* **Instruction a**
Quote the passage on Sourcegraph repository permissions word for word, in full.
##### Excerpt to read
Sourcegraph can be configured to enforce repository permissions from code hosts. The currently supported methods are:
- GitHub / GitHub Enterprise
- GitLab
- Bitbucket Server / Bitbucket Data Center
- Unified SSO
- Explicit permissions API
For most supported repository permissions enforcement methods, Sourcegraph syncs permissions in the background.
If the Sourcegraph instance is configured to sync repositories from multiple code hosts, setting up permissions for each code host will make repository permissions apply holistically on Sourcegraph, so long as users log in from each code host - learn more.
NOTE: Site admin users bypass all permission checks and have access to every repository on Sourcegraph.
WARNING: It can take some time to complete backgroung mirroring of repository permissions from a code host. Learn more.
NOTE: If your desired code host is not yet supported, please open a feature request.
Prerequisite: Add GitHub as an authentication provider.
Then, add or edit a GitHub connection and include the authorization
field:
{
// The GitHub URL used to set up the GitHub authentication provider must match this URL.
##########
##### Entries provided
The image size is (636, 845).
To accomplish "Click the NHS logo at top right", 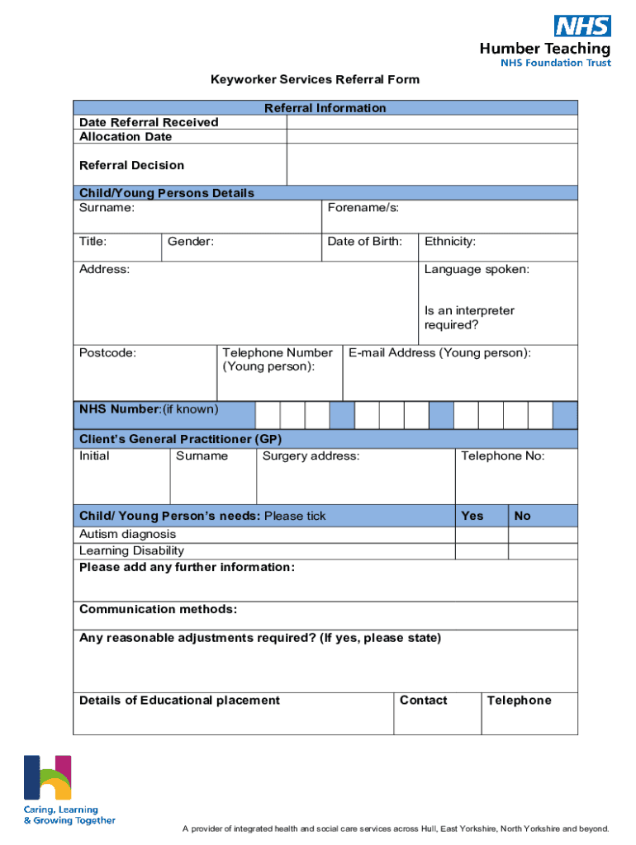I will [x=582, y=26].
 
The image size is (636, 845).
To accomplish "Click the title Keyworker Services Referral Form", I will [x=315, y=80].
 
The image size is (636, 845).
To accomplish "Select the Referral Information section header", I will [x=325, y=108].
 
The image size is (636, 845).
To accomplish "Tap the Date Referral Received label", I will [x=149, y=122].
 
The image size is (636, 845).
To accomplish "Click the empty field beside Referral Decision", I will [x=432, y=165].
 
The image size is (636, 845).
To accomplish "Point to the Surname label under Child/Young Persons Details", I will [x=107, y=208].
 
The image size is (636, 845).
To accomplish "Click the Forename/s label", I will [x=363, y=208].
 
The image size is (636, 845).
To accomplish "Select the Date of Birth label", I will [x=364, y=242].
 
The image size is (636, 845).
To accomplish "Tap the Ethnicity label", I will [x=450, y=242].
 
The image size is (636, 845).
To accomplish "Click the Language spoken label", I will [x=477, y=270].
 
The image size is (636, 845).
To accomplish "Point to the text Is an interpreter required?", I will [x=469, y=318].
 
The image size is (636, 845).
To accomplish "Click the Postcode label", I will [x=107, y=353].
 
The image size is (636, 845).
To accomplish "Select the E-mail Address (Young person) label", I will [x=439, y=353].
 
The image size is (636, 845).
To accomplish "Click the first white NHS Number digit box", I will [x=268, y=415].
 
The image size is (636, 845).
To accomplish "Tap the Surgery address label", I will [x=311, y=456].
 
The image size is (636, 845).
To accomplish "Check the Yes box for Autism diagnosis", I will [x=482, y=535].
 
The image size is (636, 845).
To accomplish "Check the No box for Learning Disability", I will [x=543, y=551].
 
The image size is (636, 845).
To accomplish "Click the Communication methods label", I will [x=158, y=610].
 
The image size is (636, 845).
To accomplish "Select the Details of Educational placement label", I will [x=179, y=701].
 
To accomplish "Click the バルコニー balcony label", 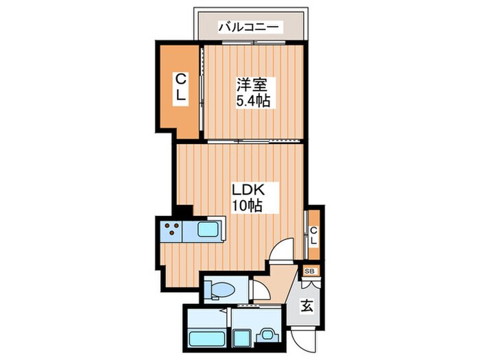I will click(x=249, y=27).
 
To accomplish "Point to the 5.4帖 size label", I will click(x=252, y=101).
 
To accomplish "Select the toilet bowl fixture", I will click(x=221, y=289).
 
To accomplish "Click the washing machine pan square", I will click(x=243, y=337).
##########
##### Entries provided
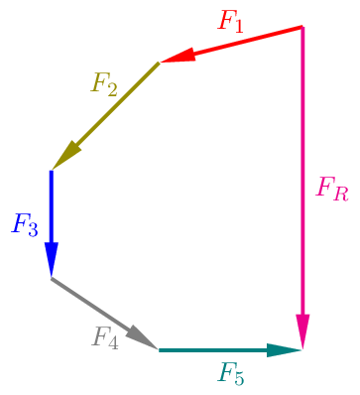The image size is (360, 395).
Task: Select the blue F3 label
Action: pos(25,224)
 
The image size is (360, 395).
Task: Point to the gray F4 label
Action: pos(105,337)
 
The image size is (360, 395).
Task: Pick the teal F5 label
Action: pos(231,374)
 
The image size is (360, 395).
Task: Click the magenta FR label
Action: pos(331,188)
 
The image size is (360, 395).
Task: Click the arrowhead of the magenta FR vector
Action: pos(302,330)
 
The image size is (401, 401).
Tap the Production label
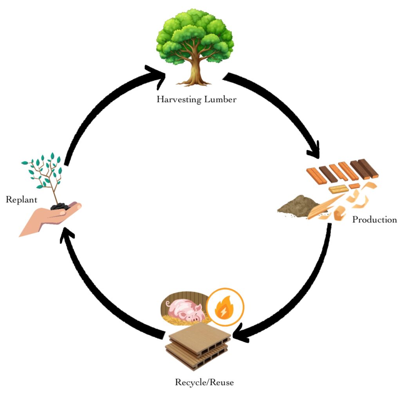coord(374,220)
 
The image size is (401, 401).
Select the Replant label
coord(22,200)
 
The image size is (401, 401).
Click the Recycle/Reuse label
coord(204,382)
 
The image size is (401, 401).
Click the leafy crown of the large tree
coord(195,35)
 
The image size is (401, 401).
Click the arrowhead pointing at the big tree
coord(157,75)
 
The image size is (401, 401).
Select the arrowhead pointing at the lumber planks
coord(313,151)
##########
* **Instruction b**
Pick out each line of the entries that contains the word "Young", matching case exactly, and copy those lines.

* **Exercise answer a**
Sourcegraph can be configured to enforce repository permissions from code hosts. The currently supported methods are:
- GitHub / GitHub Enterprise
- GitLab
- Bitbucket Server / Bitbucket Data Center
- Unified SSO
- Explicit permissions API
For most supported repository permissions enforcement methods, Sourcegraph syncs permissions in the background.
If the Sourcegraph instance is configured to sync repositories from multiple code hosts, setting up permissions for each code host will make repository permissions apply holistically on Sourcegraph, so long as users log in from each code host - learn more.
NOTE: Site admin users bypass all permission checks and have access to every repository on Sourcegraph.
WARNING: It can take some time to complete backgroung mirroring of repository permissions from a code host. Learn more.
NOTE: If your desired code host is not yet supported, please open a feature request.
Prerequisite: Add GitHub as an authentication provider.
Then, add or edit a GitHub connection and include the authorization
field:
{
// The GitHub URL used to set up the GitHub authentication provider must match this URL.

* **Exercise answer b**
To accomplish "Point to the Surname label under Child/Young Persons Details", I will [x=107, y=208].
To accomplish "Select the E-mail Address (Young person) label", I will [x=439, y=353].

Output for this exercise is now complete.